Pictures are not part of the answer. Return the lines from the one containing "The width and" through the end of the data, both included, exactly as they appear.

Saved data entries

=== Begin Enclosure ===

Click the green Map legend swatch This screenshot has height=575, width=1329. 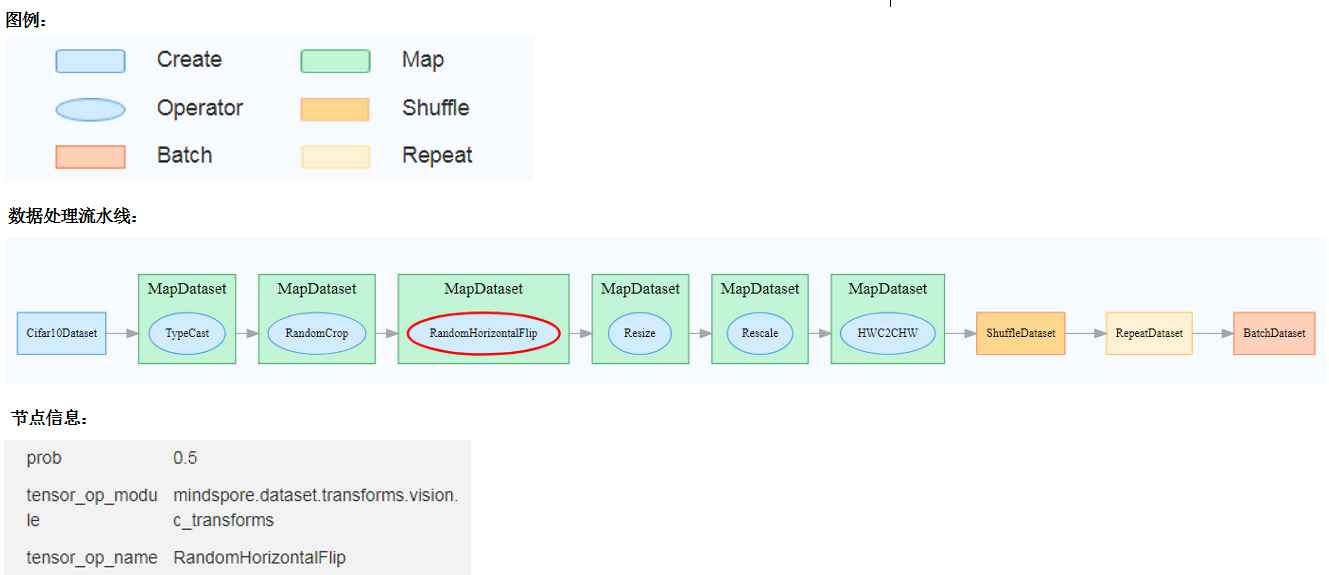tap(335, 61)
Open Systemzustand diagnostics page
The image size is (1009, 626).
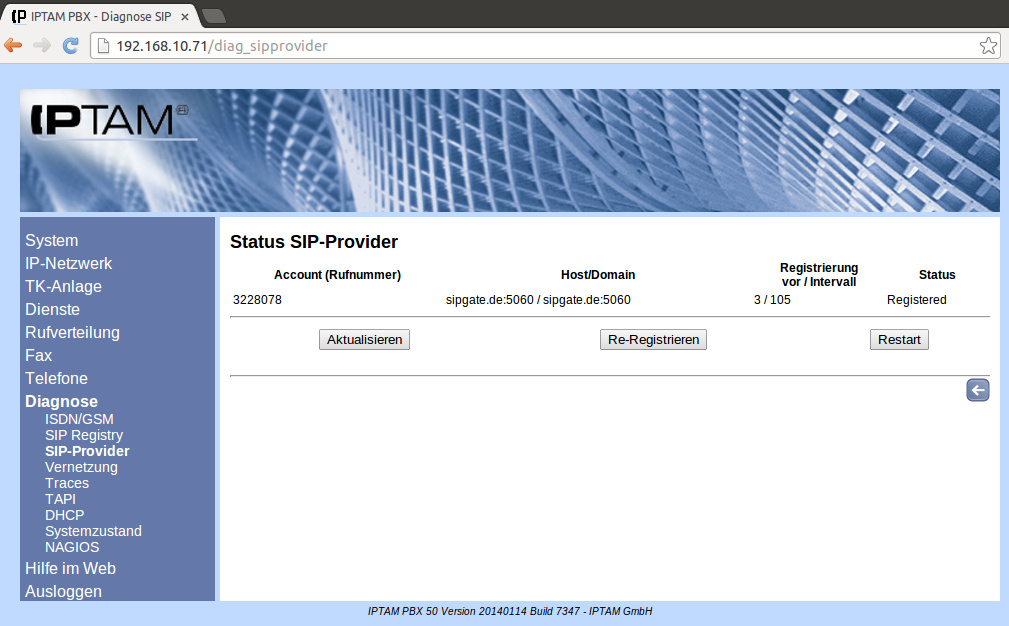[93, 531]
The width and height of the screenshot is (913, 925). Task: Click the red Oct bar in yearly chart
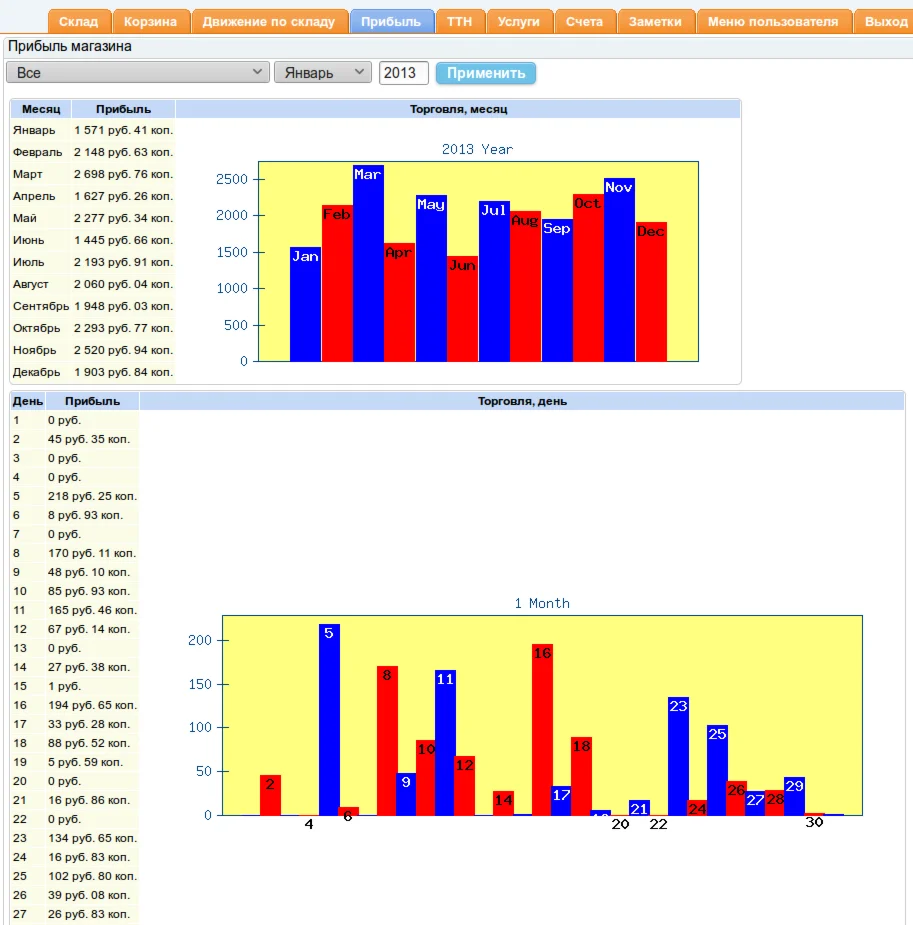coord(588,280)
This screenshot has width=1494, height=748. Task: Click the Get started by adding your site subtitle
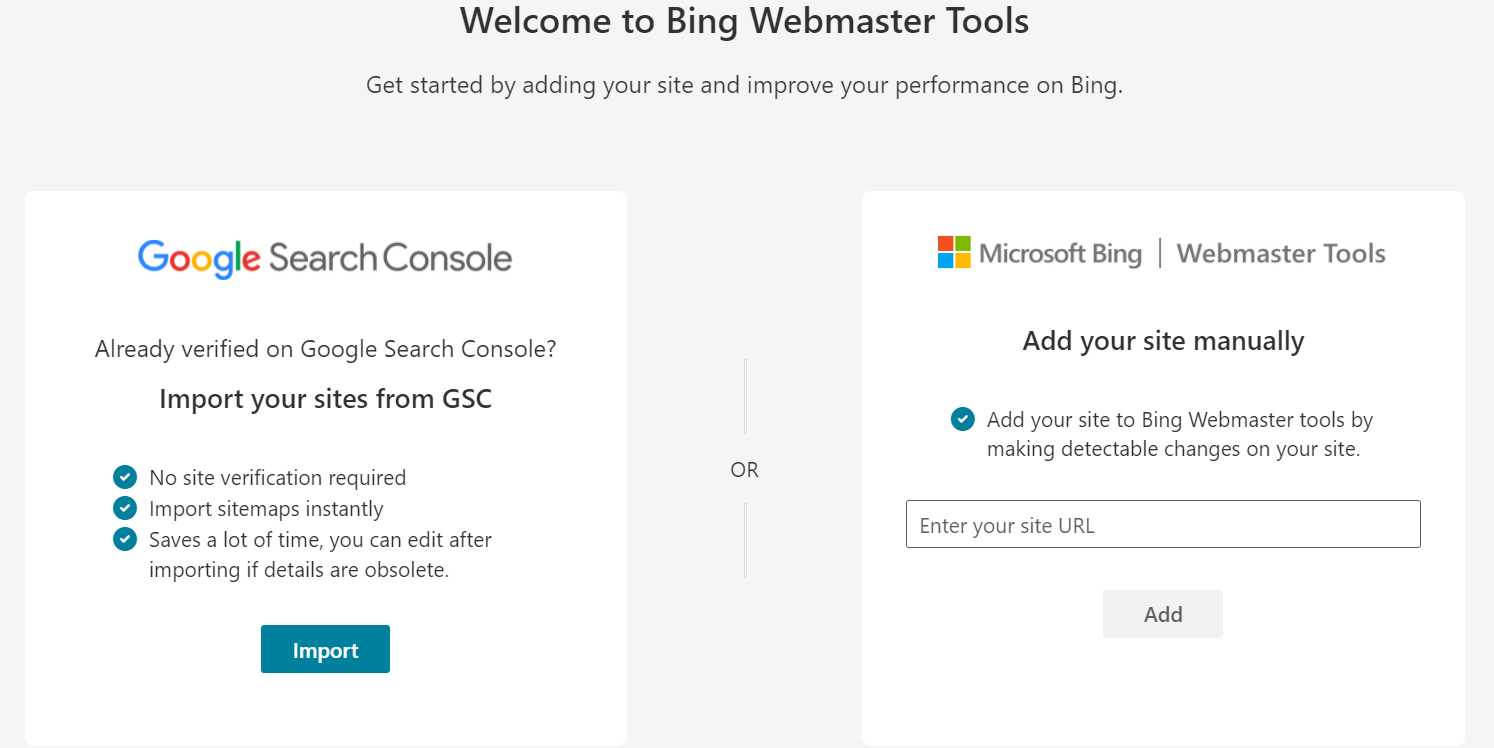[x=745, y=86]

=== End Enclosure ===

**Solution to this task:**
The width and height of the screenshot is (913, 925). Task: Click the red Oct bar in yearly chart
coord(588,280)
This screenshot has width=1494, height=748. Task: Click the Get started by adding your site subtitle
[x=745, y=86]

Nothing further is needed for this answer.